OBJECTIVE = Retype every line of the data below without changes, leaving out the pictures.

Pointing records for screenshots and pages
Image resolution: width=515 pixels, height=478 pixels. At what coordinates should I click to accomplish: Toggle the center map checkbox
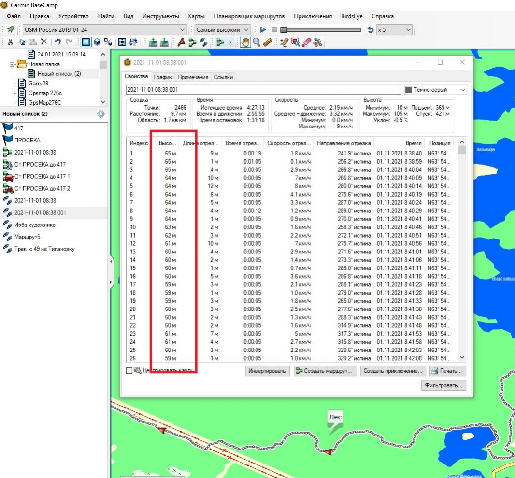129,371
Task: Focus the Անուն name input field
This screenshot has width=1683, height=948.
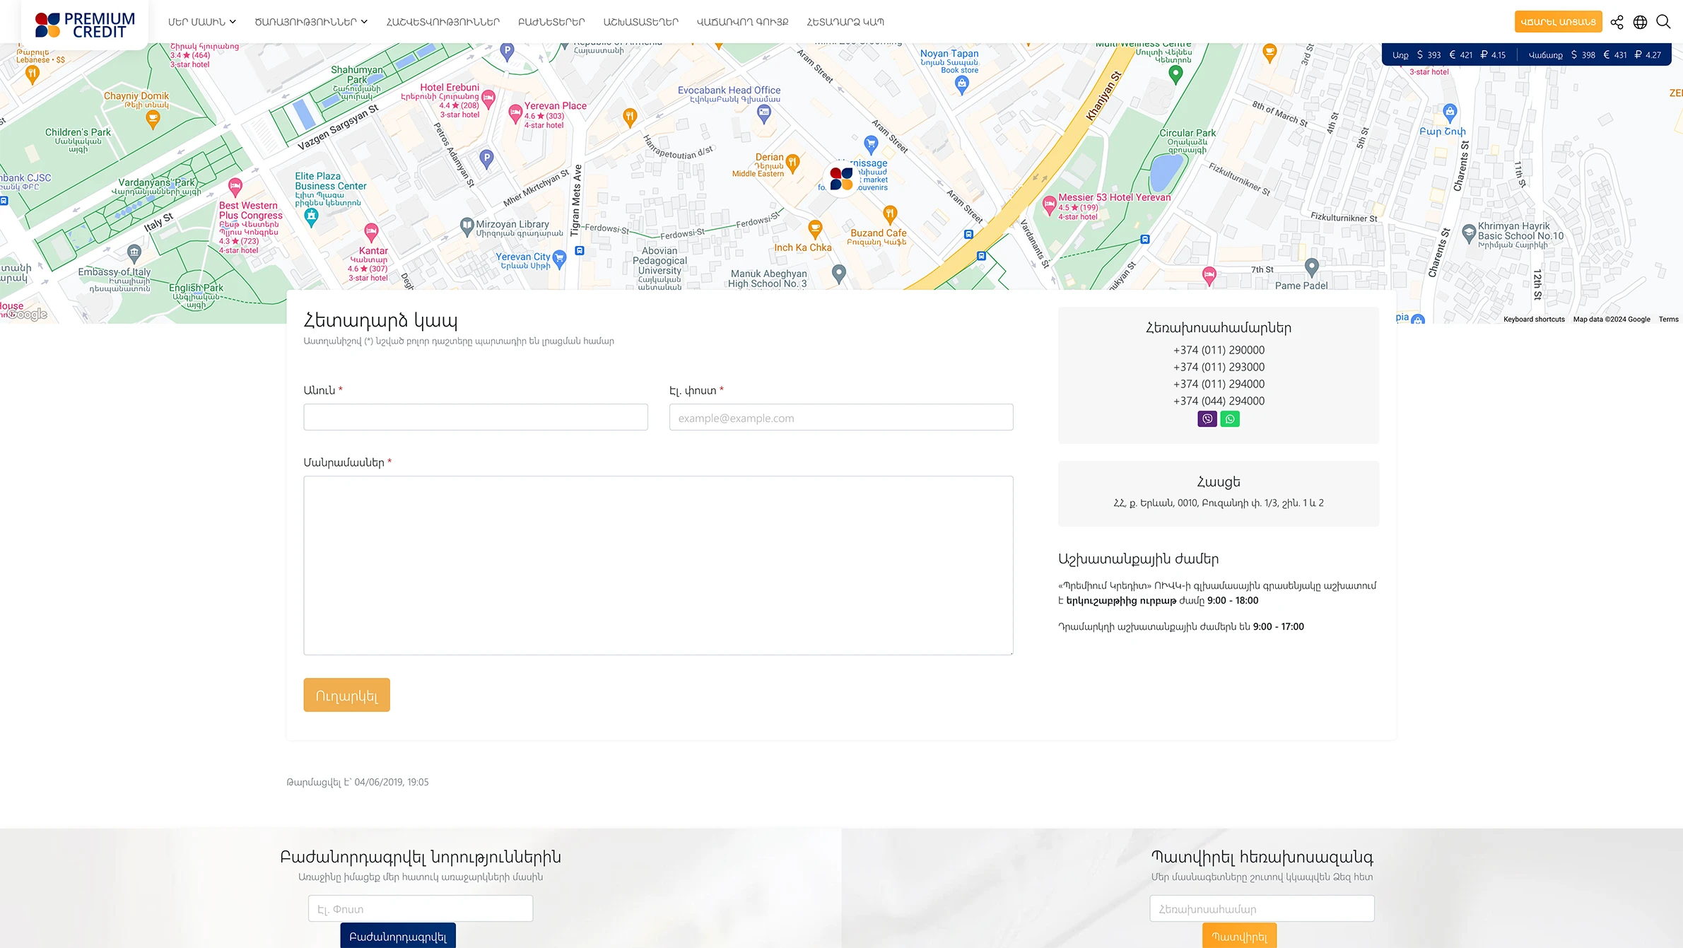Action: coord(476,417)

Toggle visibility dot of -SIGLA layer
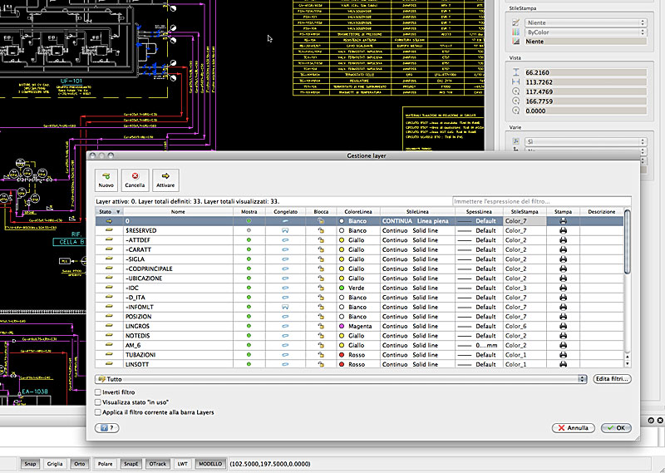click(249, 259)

OUTPUT FOR THIS TASK =
Image resolution: width=515 pixels, height=478 pixels. At what coordinates should I click to accomplish: Toggle the center map checkbox
129,371
Task: Focus the Անուն name input field
This screenshot has width=1683, height=948.
Action: coord(476,417)

Toggle visibility dot of -SIGLA layer
click(249, 259)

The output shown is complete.